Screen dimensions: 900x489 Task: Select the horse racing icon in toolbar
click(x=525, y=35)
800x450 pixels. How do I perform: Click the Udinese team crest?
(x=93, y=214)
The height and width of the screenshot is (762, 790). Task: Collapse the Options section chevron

PROBLEM TO SOLVE:
The line with "800x450 pixels. How", the last line of the data above, and every line between them should be duplicated exactly, with nothing else.

RESULT OF THIS TASK:
800x450 pixels. How do I perform: Click the Udinese team crest?
(x=93, y=214)
The height and width of the screenshot is (762, 790). Task: Collapse the Options section chevron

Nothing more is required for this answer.